2010 : Robert W. Herdt
Robert W. Herdt is International Professor of Applied Economics and Management, Adjunct, at Cornell University, Ithaca, New York. For 17 years he worked at the Rockefeller Foundation in New York as Director of Agriculture and later as Vice President. He joined Cornell as advisor to the Director of Cornell’s International Program in the College of Agriculture and Life Sciences and Adjunct Professor in the Department of Applied Economics and Management. Herdt received his undergraduate and Master’s degrees at Cornell and his Ph.D. from the University of Minnesota, St. Paul. His career has focused on improving the well-being of poor, agriculturally-dependent people in developing countries through increasing the productivity of their farming systems. Before joining the Rockefeller Foundation he worked in agricultural research institutions in India and the Philippines, at the University of Illinois, and the CGIAR Secretariat at the World Bank. His current work on research management, intellectual property rights, and the economics of technological change is designed to foster understanding of the role of new technology as an important force generating agricultural productivity and income gains over the past century.
2009 : Frank Pedraza
Frank Pedraza is an International Management Consultant, specializing in the solution of marketing and strategic planning issues faced by consumer products enterprises in emerging countries. Pedraza has extensive experience resolving marketing and management challenges in Asia, Latin-America, and the USA as Vice-President or Divisional CEO for leading consumer companies including Procter & Gamble, Kraft Foods and Chiquita Brands. Pedraza firmly believes in the power of marketing to generate strong economic development that rewards producers and other stakeholders while also satisfying consumer needs.

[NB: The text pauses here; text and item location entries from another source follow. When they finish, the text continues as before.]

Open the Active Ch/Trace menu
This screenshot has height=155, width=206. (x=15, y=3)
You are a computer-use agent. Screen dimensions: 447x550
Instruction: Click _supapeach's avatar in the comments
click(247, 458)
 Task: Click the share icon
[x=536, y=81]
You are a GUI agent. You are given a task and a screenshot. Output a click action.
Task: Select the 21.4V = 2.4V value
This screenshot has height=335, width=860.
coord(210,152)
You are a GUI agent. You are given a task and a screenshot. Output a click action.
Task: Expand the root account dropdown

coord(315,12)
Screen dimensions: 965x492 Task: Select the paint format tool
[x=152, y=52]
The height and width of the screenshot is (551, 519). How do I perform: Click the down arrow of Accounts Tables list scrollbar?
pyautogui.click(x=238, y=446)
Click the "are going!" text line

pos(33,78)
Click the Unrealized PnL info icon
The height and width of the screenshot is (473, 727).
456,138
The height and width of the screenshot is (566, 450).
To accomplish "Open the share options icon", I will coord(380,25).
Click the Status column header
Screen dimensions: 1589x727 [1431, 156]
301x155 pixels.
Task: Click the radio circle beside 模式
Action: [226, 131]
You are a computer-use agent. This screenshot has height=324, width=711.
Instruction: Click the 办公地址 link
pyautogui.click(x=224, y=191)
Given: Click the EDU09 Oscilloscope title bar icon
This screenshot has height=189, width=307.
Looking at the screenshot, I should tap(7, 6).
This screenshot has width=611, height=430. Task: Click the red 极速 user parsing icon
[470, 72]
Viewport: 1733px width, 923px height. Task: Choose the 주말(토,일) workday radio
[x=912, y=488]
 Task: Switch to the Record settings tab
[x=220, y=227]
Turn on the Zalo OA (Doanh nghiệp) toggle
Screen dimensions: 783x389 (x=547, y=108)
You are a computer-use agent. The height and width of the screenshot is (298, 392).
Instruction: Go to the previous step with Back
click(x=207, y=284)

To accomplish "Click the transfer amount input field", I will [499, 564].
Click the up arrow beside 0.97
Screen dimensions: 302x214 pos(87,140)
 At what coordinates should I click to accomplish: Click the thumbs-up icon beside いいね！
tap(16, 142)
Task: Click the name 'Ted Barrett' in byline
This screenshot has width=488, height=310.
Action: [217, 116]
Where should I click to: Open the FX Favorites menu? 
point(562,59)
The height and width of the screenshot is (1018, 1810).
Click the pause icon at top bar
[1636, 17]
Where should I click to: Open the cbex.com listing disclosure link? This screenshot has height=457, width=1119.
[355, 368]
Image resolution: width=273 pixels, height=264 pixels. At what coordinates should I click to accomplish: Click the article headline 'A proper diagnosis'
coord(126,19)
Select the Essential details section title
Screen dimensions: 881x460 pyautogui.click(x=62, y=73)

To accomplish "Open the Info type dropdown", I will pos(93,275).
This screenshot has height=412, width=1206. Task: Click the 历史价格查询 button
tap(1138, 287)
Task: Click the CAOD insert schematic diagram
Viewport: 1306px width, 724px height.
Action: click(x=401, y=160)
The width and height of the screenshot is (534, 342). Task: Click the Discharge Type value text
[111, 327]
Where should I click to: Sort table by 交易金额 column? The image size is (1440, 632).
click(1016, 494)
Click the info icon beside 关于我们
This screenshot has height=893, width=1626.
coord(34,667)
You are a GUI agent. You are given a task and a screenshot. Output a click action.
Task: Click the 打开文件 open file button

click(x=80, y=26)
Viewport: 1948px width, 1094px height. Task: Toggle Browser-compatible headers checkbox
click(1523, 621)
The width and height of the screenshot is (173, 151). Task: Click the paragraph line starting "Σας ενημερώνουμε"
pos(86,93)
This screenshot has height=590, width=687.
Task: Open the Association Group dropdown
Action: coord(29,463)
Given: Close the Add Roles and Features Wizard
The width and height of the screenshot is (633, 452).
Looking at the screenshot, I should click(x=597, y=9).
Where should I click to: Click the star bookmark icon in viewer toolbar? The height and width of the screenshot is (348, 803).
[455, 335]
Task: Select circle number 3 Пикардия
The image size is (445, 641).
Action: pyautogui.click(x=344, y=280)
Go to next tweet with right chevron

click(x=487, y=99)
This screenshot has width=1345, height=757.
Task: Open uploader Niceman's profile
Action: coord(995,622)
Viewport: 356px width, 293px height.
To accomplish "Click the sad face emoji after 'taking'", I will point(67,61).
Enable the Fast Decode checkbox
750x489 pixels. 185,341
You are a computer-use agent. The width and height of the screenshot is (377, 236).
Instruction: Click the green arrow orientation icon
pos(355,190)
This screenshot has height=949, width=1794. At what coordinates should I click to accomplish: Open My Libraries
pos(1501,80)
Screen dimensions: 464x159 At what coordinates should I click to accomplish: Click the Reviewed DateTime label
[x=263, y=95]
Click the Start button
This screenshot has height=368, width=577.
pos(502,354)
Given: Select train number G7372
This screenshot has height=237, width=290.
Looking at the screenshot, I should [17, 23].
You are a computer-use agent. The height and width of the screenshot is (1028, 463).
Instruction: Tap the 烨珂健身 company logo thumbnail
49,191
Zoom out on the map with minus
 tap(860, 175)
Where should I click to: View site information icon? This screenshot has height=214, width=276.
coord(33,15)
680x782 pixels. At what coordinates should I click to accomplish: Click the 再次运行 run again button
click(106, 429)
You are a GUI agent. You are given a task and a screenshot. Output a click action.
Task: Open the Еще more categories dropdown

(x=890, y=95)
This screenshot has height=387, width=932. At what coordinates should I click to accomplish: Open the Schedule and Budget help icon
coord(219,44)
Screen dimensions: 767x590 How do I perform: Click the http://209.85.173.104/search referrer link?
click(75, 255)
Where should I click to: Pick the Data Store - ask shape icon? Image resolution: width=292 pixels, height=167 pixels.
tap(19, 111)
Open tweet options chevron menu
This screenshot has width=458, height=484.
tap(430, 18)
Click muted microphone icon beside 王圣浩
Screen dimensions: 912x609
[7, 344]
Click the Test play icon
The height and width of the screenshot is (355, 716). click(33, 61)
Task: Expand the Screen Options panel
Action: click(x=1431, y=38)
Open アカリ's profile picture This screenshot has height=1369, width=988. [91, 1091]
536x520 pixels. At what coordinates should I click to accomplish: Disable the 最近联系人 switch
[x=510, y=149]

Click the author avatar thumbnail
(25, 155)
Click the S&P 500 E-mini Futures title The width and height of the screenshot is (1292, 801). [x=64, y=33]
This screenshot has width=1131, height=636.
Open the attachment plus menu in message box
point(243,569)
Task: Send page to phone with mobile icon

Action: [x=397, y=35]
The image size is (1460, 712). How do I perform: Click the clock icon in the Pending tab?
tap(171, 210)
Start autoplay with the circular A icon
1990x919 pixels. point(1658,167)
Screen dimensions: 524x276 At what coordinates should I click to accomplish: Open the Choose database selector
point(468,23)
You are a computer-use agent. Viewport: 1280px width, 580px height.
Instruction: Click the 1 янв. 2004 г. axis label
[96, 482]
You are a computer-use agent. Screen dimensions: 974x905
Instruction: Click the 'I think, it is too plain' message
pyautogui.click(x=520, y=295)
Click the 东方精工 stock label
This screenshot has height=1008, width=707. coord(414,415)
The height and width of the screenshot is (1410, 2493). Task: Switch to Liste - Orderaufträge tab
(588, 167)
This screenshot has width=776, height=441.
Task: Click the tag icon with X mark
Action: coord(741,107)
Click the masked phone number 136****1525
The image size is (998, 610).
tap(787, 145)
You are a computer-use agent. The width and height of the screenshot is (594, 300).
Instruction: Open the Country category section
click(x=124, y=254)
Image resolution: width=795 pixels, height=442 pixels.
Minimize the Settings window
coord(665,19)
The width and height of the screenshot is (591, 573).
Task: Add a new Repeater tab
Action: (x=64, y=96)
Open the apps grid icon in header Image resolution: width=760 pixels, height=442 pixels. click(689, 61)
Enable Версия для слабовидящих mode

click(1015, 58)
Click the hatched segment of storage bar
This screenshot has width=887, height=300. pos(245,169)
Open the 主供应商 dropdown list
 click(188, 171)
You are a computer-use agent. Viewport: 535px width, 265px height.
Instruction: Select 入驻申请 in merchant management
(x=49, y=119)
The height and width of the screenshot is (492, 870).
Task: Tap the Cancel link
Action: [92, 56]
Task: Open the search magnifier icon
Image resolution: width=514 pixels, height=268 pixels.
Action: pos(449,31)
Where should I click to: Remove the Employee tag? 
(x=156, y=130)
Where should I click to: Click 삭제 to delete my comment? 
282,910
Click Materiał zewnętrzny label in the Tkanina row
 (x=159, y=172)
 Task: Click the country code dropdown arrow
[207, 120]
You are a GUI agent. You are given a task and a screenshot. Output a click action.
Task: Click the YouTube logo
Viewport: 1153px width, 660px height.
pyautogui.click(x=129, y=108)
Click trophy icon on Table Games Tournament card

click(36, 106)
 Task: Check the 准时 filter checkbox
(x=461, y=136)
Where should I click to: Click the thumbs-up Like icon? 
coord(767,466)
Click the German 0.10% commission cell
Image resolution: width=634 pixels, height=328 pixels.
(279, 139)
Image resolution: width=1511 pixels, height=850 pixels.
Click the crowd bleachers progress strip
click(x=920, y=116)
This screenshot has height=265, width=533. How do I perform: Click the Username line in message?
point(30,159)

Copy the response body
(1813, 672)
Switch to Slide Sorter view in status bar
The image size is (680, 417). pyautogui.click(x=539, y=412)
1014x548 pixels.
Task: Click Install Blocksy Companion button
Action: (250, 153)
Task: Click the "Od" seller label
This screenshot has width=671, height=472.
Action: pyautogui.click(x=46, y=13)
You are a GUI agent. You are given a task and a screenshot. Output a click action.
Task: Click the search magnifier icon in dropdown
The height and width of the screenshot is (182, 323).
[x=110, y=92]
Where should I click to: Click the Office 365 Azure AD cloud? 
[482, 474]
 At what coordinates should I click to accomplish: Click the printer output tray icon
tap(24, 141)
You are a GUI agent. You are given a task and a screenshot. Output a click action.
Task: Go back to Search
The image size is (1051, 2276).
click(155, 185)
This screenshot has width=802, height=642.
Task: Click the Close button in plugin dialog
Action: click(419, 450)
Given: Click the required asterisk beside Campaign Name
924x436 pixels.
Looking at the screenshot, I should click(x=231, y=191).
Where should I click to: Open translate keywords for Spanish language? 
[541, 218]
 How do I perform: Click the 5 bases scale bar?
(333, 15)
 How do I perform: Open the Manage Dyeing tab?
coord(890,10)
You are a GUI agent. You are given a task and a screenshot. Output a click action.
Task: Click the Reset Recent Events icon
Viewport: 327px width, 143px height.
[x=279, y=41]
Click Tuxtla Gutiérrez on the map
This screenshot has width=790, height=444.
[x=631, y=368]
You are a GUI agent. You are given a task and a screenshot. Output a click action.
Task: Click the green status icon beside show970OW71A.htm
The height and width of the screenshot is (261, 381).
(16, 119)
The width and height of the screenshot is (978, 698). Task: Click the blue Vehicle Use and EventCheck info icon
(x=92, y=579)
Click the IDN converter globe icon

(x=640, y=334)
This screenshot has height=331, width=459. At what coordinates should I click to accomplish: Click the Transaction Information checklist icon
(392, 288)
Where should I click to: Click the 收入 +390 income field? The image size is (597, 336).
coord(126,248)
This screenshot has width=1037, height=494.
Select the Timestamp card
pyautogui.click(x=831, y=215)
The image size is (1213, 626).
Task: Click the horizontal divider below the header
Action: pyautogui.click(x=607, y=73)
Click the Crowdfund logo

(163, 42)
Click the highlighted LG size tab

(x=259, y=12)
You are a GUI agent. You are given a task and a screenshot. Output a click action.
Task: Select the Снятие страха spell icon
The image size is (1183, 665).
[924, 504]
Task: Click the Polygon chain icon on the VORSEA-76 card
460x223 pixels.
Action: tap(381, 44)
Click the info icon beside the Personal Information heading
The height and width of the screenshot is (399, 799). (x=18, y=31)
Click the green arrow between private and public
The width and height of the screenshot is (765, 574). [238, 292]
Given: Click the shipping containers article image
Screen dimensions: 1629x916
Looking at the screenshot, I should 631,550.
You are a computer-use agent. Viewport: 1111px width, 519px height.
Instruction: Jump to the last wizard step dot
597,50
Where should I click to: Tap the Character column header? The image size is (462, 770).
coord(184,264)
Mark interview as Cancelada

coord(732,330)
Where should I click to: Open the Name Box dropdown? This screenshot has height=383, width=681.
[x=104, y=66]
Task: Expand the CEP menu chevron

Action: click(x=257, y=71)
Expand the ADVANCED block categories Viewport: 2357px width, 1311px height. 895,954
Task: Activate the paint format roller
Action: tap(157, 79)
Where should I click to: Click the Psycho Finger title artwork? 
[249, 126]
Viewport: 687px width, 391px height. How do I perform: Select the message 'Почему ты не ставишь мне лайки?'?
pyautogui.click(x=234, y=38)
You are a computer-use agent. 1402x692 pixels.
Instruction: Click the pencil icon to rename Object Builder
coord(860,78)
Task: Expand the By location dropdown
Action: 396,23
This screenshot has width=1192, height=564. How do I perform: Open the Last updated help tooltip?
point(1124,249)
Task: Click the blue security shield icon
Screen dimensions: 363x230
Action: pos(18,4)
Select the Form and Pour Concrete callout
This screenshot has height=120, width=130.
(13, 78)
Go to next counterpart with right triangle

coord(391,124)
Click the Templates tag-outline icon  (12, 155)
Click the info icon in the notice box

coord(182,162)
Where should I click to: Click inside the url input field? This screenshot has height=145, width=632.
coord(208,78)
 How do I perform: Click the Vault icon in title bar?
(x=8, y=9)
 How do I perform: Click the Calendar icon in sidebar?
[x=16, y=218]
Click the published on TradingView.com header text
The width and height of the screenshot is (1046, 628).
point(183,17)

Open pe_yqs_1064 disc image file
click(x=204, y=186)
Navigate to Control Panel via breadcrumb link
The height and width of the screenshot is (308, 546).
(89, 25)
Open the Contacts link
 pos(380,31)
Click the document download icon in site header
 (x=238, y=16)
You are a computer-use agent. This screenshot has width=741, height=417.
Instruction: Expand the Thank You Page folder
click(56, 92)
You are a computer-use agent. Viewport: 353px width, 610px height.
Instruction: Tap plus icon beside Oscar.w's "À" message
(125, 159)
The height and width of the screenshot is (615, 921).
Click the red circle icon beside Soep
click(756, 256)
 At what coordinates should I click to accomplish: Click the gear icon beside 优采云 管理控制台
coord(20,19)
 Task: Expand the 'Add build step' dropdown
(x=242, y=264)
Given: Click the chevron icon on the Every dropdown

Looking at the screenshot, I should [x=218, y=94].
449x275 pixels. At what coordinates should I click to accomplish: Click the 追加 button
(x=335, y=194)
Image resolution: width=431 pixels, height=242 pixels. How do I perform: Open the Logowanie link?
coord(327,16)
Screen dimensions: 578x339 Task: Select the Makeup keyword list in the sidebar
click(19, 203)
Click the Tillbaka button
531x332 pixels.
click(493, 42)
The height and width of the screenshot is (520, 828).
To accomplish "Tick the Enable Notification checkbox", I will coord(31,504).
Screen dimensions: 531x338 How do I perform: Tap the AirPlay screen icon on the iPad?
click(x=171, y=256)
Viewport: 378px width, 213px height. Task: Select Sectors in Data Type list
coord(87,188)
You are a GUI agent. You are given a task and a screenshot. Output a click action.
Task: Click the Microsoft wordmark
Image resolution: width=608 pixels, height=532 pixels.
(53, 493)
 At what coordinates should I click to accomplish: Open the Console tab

Pedraza grew up in Colombia, S.A. and his education includes a B.S. in Agricultural Economics and an MBA from Cornell University and an AMP from the Harvard Business School. Frank is a member of the Cornell University Council and of the International Board of Advisors of Zamorano University, Honduras.
2008 : Peter Matlon
Peter Matlon has led a distinguished career in international development. In his most recent position as Managing Director of the Africa Regional Office of The Rockefeller Foundation (Kenya), he supported program planning and grant making in health, food security, education, and information systems throughout Africa. He also served as Interim President for Programs for the Alliance for a Green Revolution in Africa. In addition, he has served as a member of the United Nations’ Millennium Program Hunger Task Force, the InterAcademy Council Panel on African Agriculture, and the editorial boards of several international journals. He has been a consultant to the World Bank and other international organizations and serves on the advisory committees of numerous scientific cooperation arrangements in agriculture. He has published extensively on the economics of African agriculture and rural development. Matlon holds a Ph.D. in agricultural economics from Cornell University, a MPA in development economics from the Woodrow Wilson School of Public and International Affairs at Princeton University, and a BSFS from the School of Foreign Service at Georgetown University.